Today, treatment for rectal cancer is performed with increasing emphasis on sphincter-saving surgery, meaning that an anterior resection often includes construction of a temporary loop ileostomy that is later reversed. The majority of patients will subsequently have disordered bowel function, with symptoms ranging from urgency to faecal incontinence. The symptoms are thought to decrease over time, reaching a plateau 1 year after surgery. There is a lack of knowledge about patients' lived experience after 1 year.
An explorative qualitative study.
In-depth interviews were conducted with ten participants, 12-20 months after surgical closure of a temporary loop ileostomy following rectal cancer surgery. The transcribed interviews were analysed using a phenomenological hermeneutical method.
The thematic structural analysis resulted in three themes: living with uncertainty, struggling to live with altered bowel function and a preoccupation with bowel function.
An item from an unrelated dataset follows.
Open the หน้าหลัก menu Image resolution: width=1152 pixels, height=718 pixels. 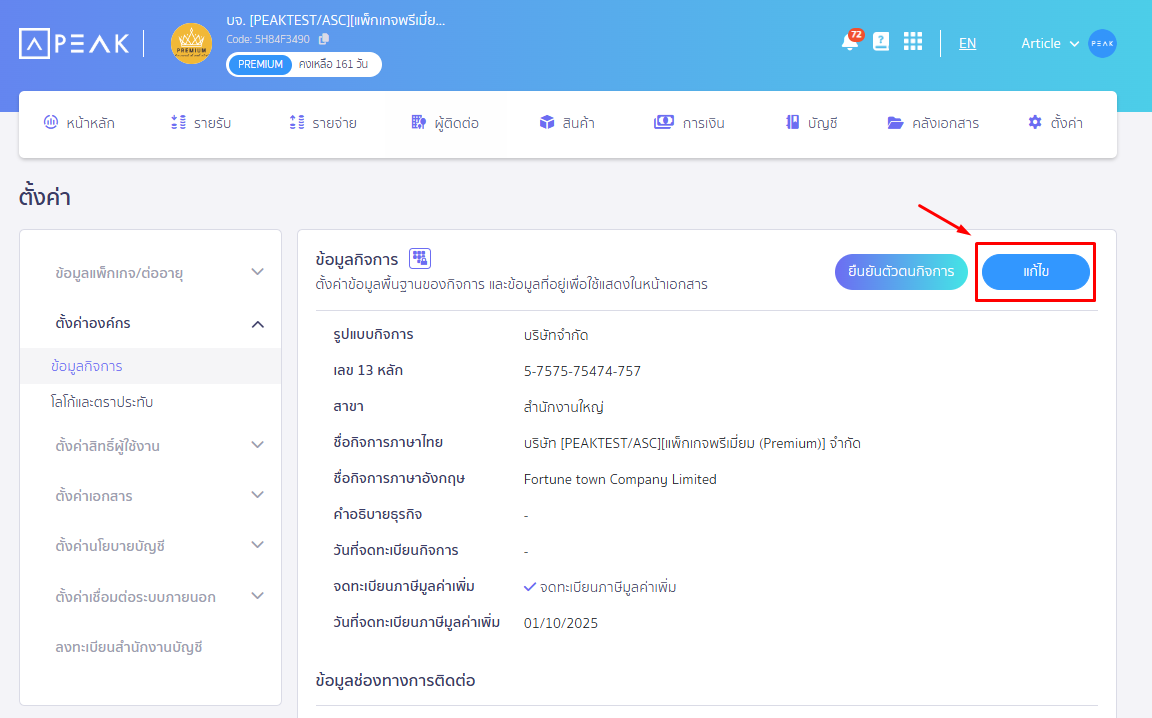click(79, 123)
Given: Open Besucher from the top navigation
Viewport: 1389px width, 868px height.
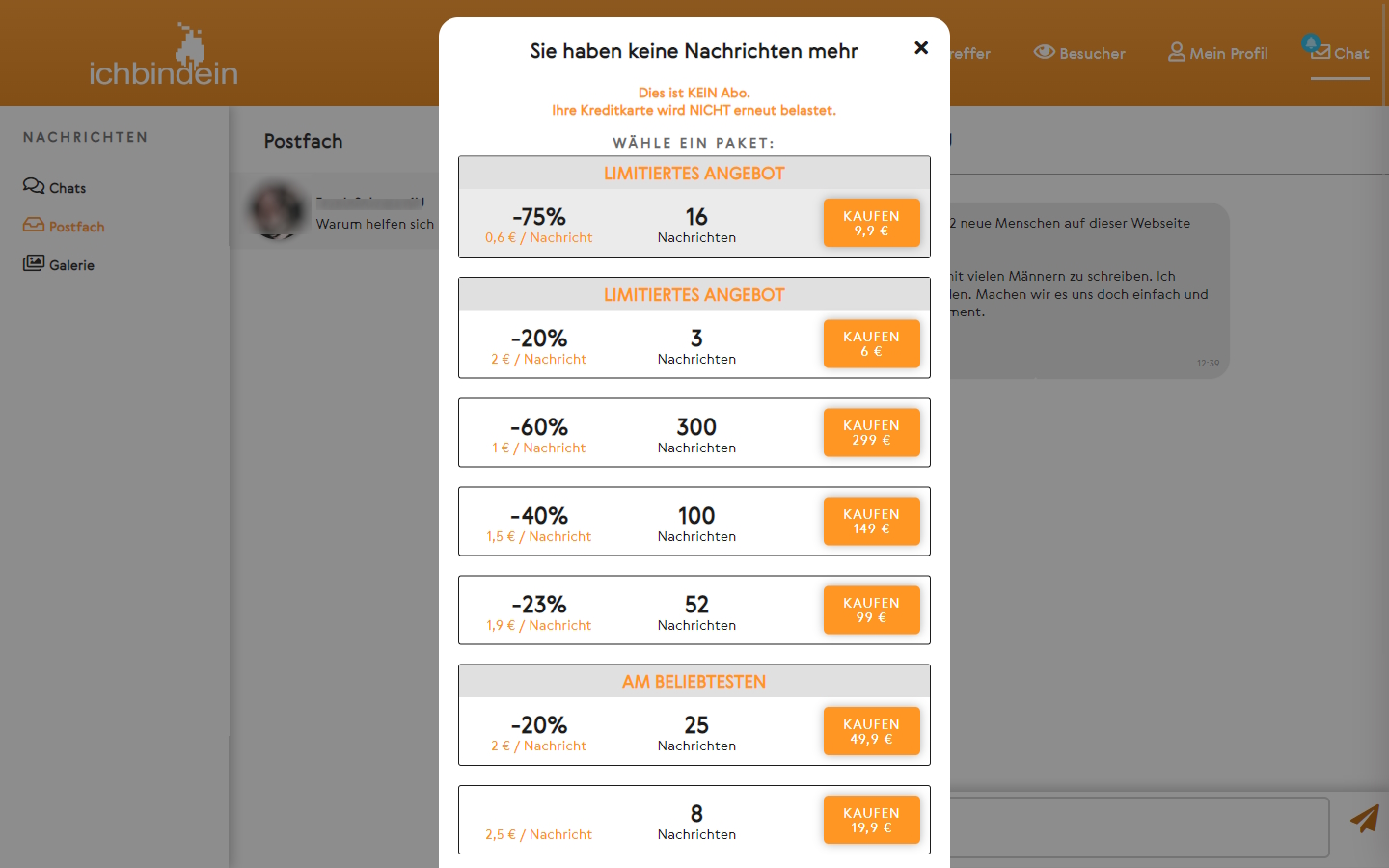Looking at the screenshot, I should tap(1079, 53).
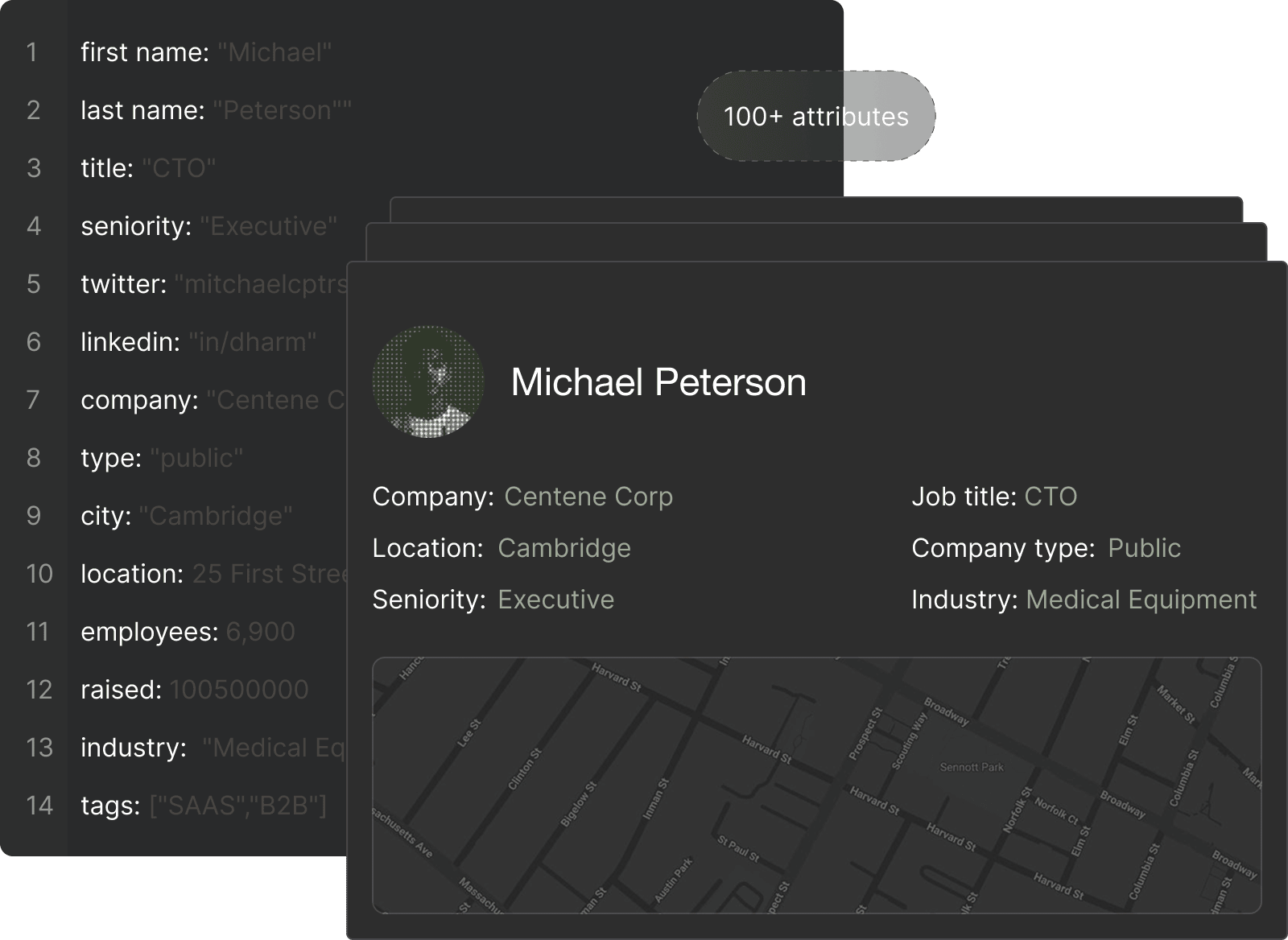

In the comprehensive understanding, a deeper overall understanding emerged, illuminating that the meaning of living with a resected rectum could be interpreted as being resilient.
The participants' lived experiences were understood as being resilient in that they struggled with the uncertainty and adversity of living with an unpredictable bowel, which was a constantly preoccupation and affected every aspect of life. The participants had not yet adapted to their situation but were struggling in solitude to get there, with little or no help from healthcare professionals.
The insight from this study highlights the importance of patients being systematically examined and followed up in regard to functional results and impact of symptoms on everyday life. Treatment, information, advice and counselling should be given to promote adaption to the new situation.
阐述因直肠癌而行临时回肠袢式造口术(loop ileostomy)反转后切除直肠对生活的影响。
目前,直肠癌的治疗越来越强调保留肛门括约肌,这意味着前切除术通常包括构建临时回肠袢式造口术,随后再进行反转。大多数患者随后会出现肠道功能紊乱,症状从急迫感到粪便失禁不等。这些症状被认为会随着时间的推移而减少,在手术后 1 年达到稳定状态。但人们对患者术后 1 年的生活体验知之甚少。
探索性定性研究。
对 10 名参与者进行深入访谈,这些参与者在直肠癌手术后的临时回肠袢式造口术关闭 12-20 个月后接受了采访。对转录的访谈采用现象学解释学方法进行分析。
主题结构分析得出了三个主题:生活在不确定性中、努力适应改变的肠道功能以及对肠道功能的关注。在全面理解中,出现了更深入的整体理解,阐明了切除直肠后的生活意义可以被解释为具有弹性。
参与者的生活体验被理解为具有弹性,因为他们在不确定和难以预测的肠道生活中挣扎,这是他们一直关注的问题,影响了生活的方方面面。参与者还没有适应他们的情况,而是在孤独中努力适应,几乎没有或根本没有得到医疗保健专业人员的帮助。
本研究的见解强调了系统检查和随访患者的功能结果以及症状对日常生活的影响的重要性。应该提供治疗、信息、建议和咨询,以促进适应新情况。